The human melanoma cell lines, A375P and A375SM, were obtained from the Korean Cell Line Bank (Korean Cell Line Research Foundation). Dulbecco's modified Eagle's medium (DMEM), minimum essential medium (MEM), fetal bovine serum (FBS) and penicillin-streptomycin were purchased from Welgene, Inc. Apigenin (Fig. 1), MTT cell lysis buffer, DAPI and dimethyl sulfoxide (DMSO) were purchased from Sigma-Aldrich (Merck KGaA). Fluoresceinisothiocyanate (FITC) Annexin V Apoptosis Detection kit was obtained from BD Pharmingen (BD Biosciences). Anti-β-actin (cat. no. 4967), anti-Bax (cat. no. 2772), anti-Bcl-2 (cat. no. 2876), anti-cleaved caspase-9 (cat. no. 9501), anti-caspase-9 (cat. no. 9502), anti-poly ADP-ribose polymerase (PARP; cat. no. 9542), anti-cleaved PARP (cat. no. 5625), anti-p53 (cat. no. 2527), anti-phosphorylated (p)-p38 (cat. no. 4631), anti-p38 (cat. no. 9212), anti-p-JNK (cat. no. 4668), anti-JNK (cat. no. 9252), anti-p-ERK (cat. no. 4376), anti-ERK (cat. no. 4695), anti-p-Akt (cat. no. 4060), anti-Akt (cat. no. 9272) and goat anti-rabbit IgG (cat. no. 7074) antibodies were obtained from Cell Signaling Technology, Inc.

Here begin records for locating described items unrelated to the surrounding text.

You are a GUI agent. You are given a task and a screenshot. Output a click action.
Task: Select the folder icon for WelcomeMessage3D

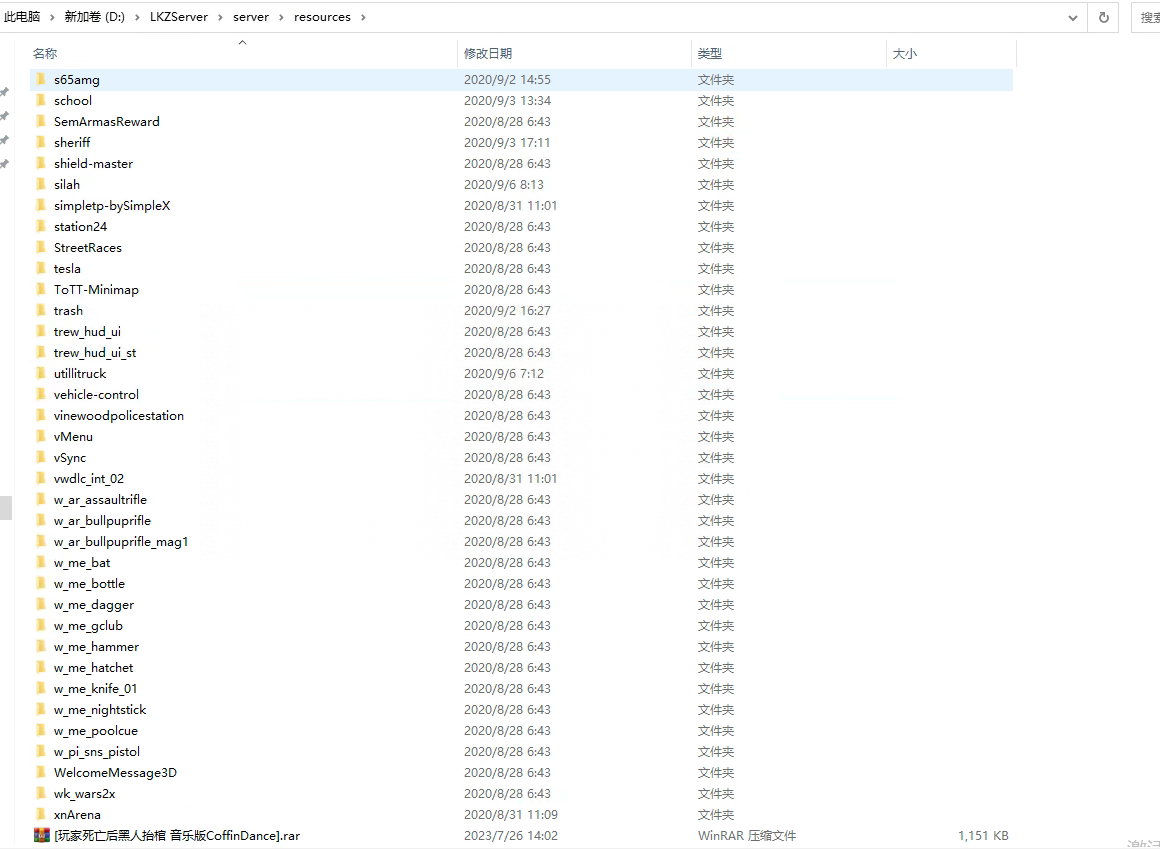coord(41,772)
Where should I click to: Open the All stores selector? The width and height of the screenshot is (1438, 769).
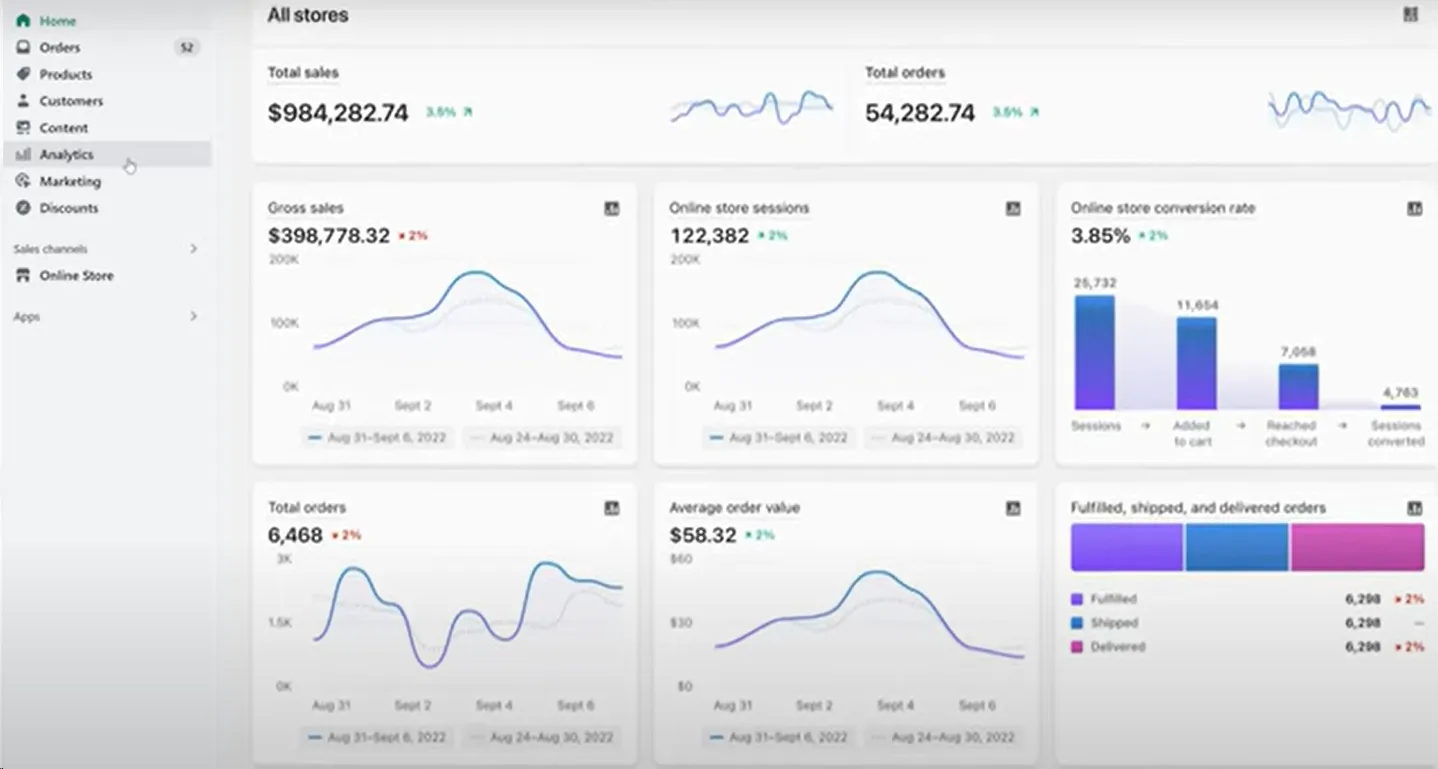tap(307, 15)
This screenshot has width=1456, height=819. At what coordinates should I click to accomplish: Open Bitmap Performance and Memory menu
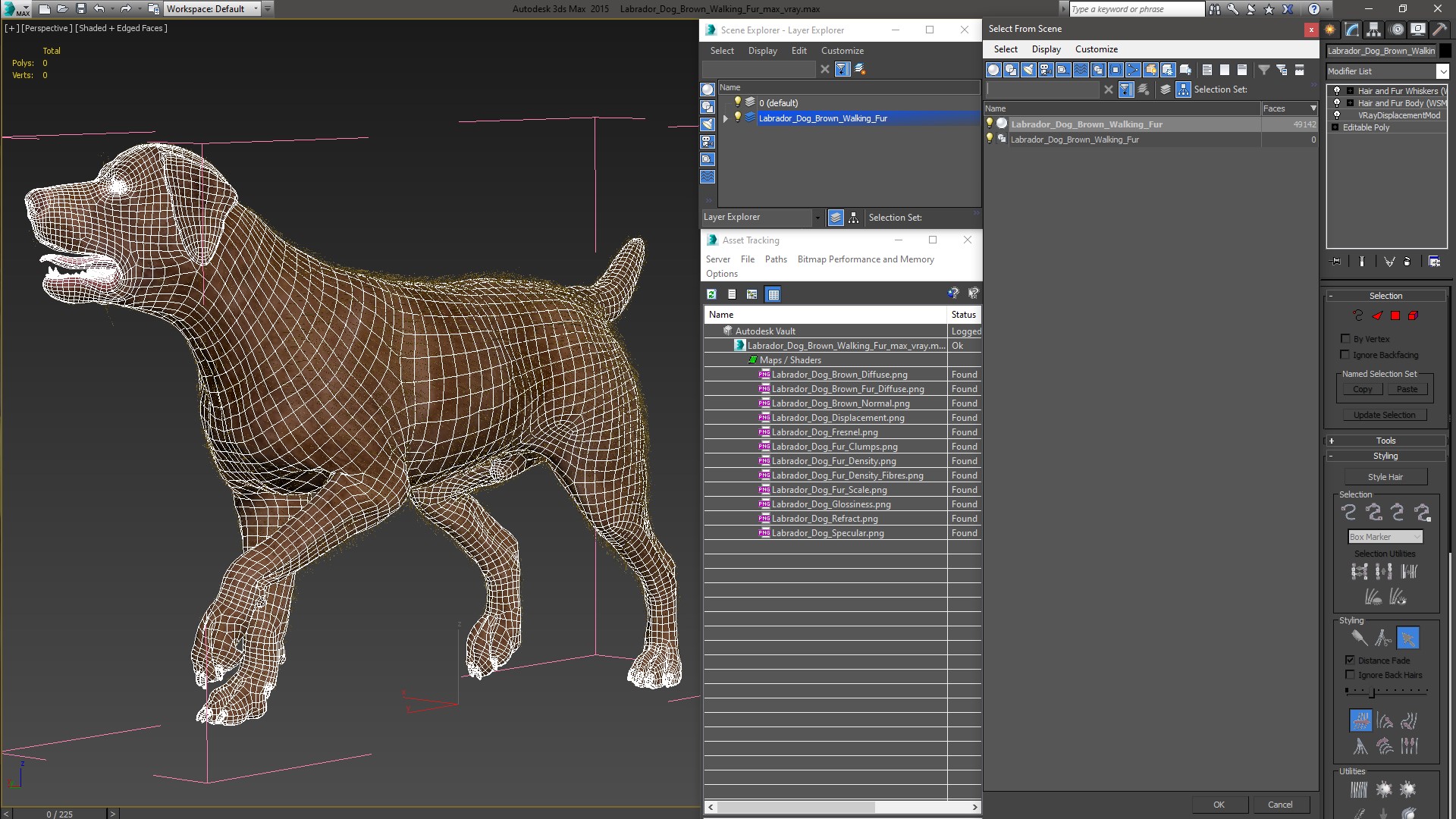click(x=865, y=259)
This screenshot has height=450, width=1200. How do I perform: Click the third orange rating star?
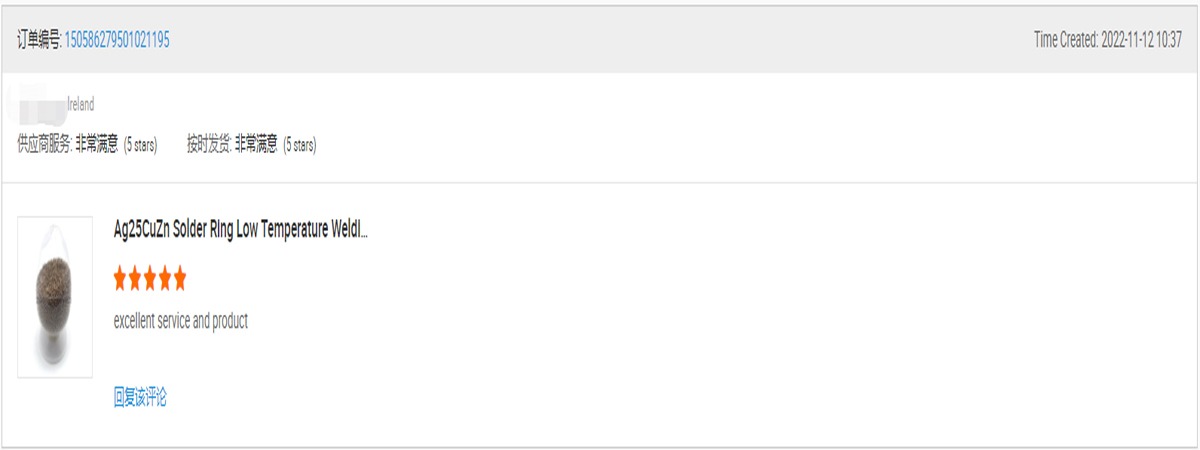point(150,279)
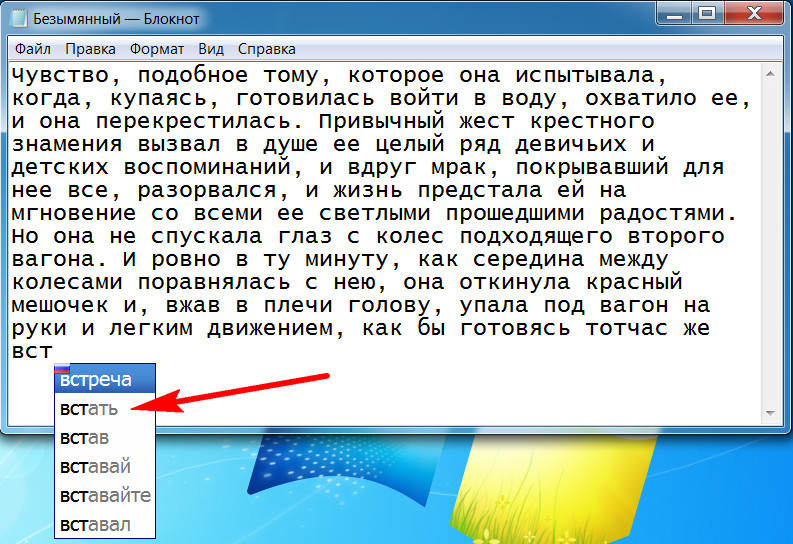Image resolution: width=793 pixels, height=544 pixels.
Task: Click the scrollbar down arrow in the text area
Action: [769, 412]
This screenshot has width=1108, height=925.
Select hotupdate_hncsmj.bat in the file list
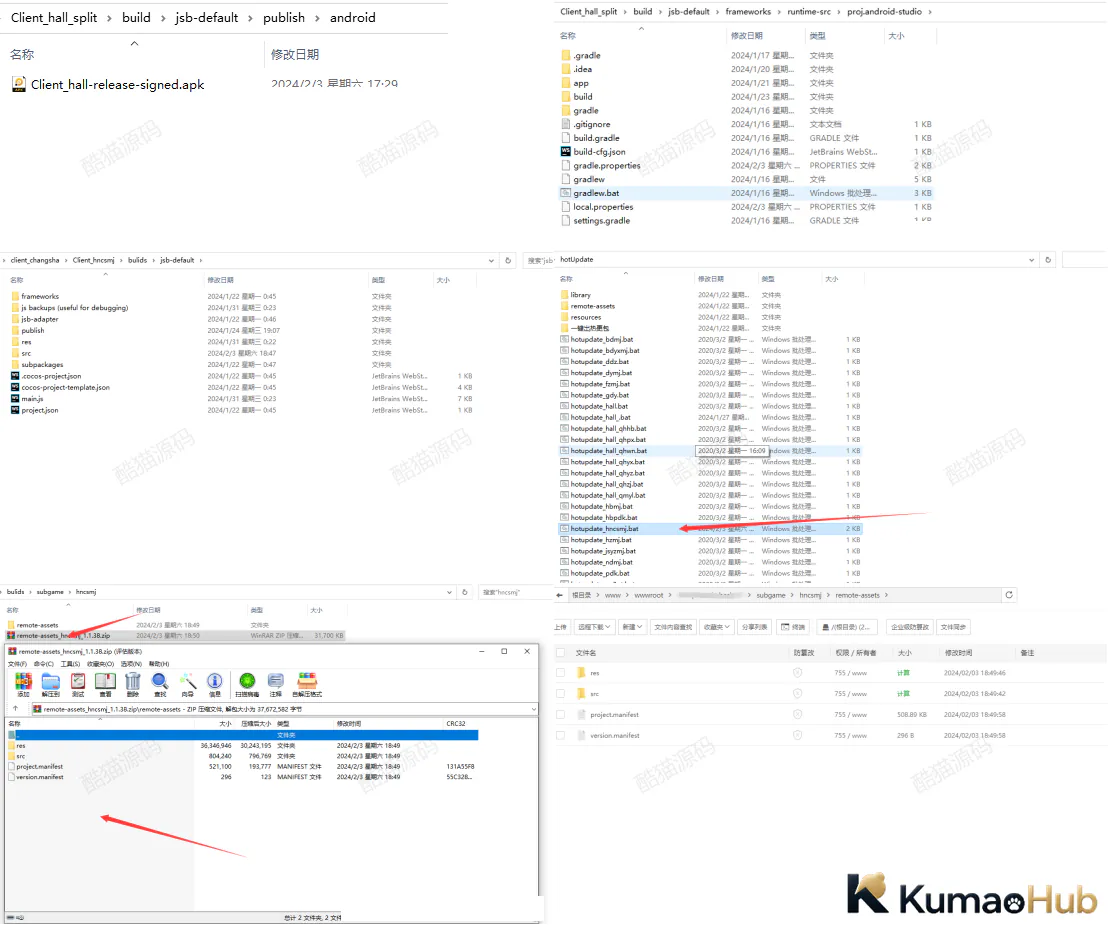pyautogui.click(x=605, y=529)
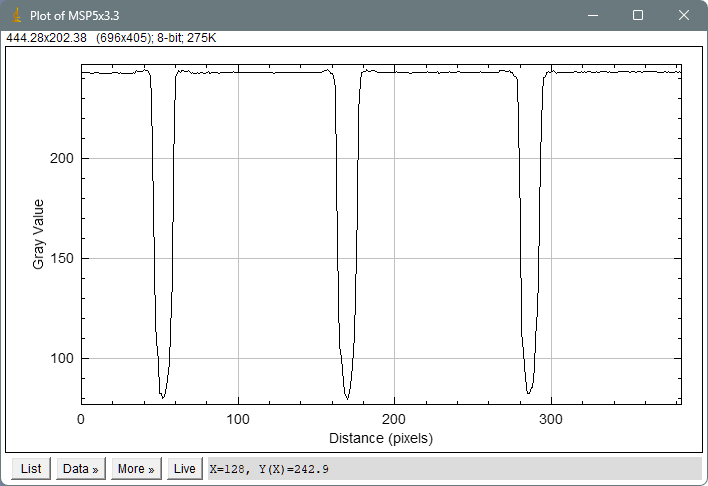Open the Data » dropdown menu
The width and height of the screenshot is (708, 486).
point(80,468)
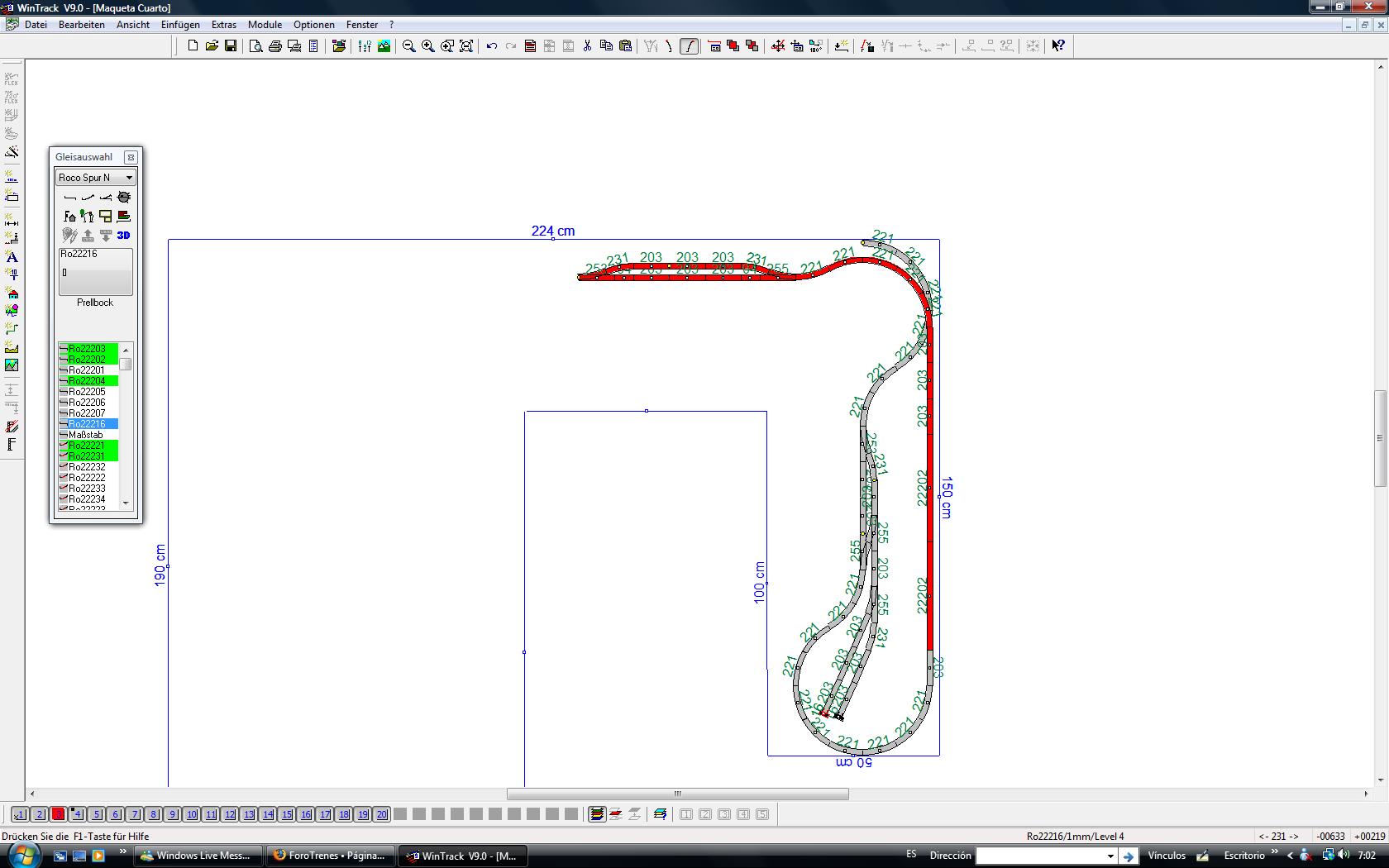Toggle level 4 button in the level bar

tap(77, 814)
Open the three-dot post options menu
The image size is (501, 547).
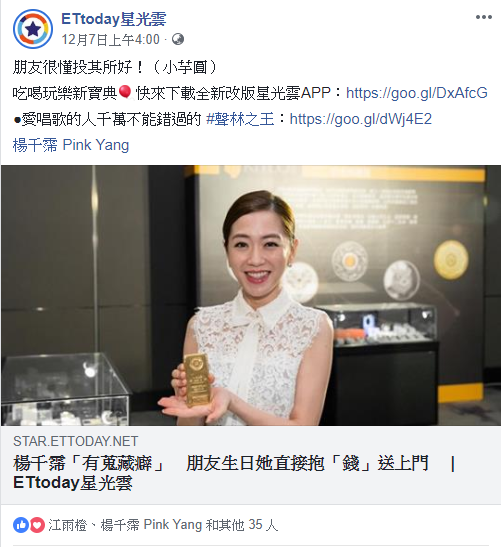click(484, 17)
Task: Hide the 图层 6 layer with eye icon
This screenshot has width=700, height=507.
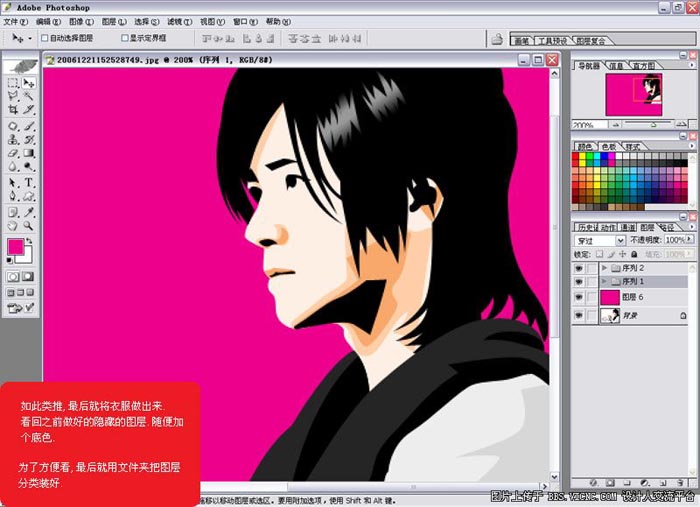Action: coord(579,298)
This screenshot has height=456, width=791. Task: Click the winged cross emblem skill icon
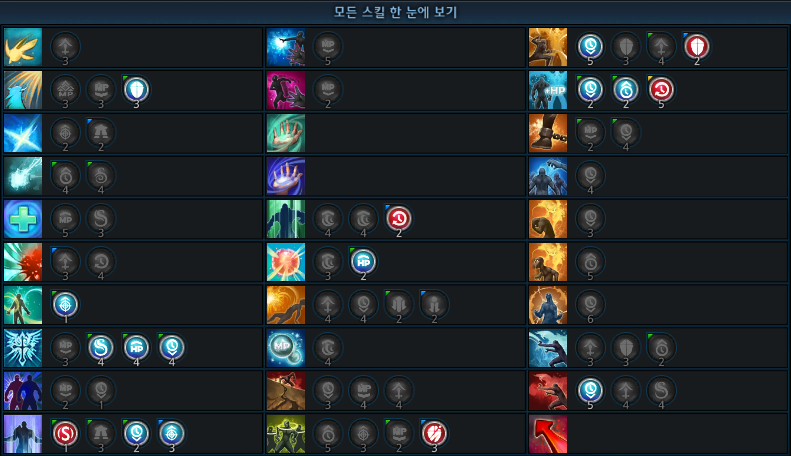23,348

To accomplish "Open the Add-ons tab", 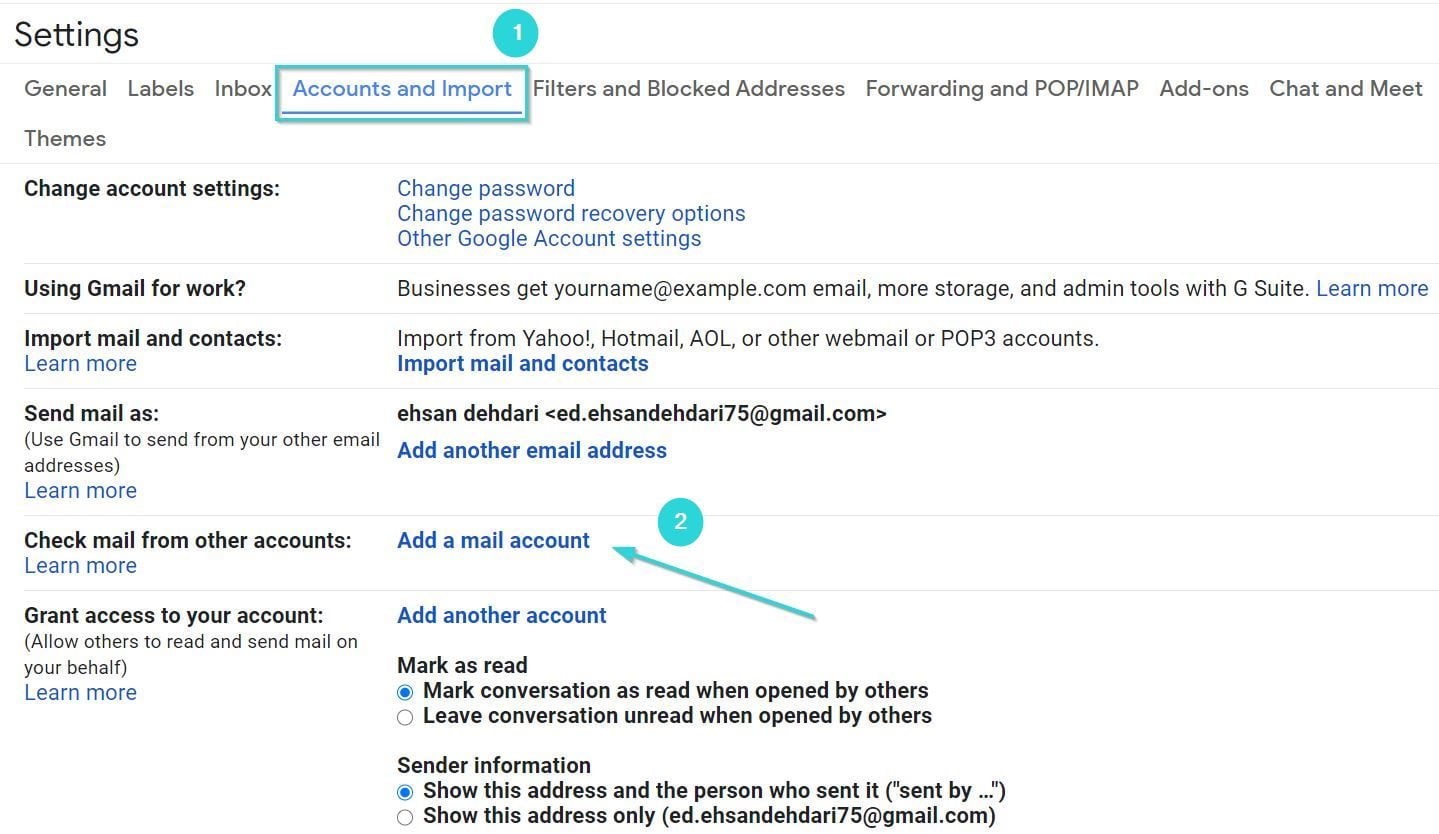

Melanoma cells were maintained in MEM and DMEM supplemented with 5% FBS and 1% penicillin/streptomycin under standard culture conditions at 37°C in a humidified atmosphere of 95% air and 5% CO₂. The culture medium was replaced every 2–3 days. For apigenin treatment, melanoma cells were seeded into a 175 cm² flask (Nalge Nunc International; Thermo Fisher Scientific, Inc.) when density reached ~80–90% and allowed to attach overnight.

The anticancer effects of apigenin were assessed using an MTT assay. A375P and A375SM cells were seeded onto a 96-well plate at a density of 2×10⁴ cells/ml and a volume of 200 µl/well. Following incubation for 24 h, cells were treated with apigenin (0, 25, 50, 75 and 100 µM) for 24 h in triplicate. After apigenin treatment, the medium was discarded and a total of 40 µl MTT solution (5 mg/ml) was added to each well followed by incubation for an additional 2 h. Subsequently, the medium was aspirated and the formazan product generated by viable cells was solubilized with the addition of 100 µl DMSO. The absorbance of the solution was determined at 595 nm using a microplate reader (Bio-Rad Laboratories, Inc.). The percentage of viable cells in the apigenin treatment group was estimated in comparison with the untreated control cells.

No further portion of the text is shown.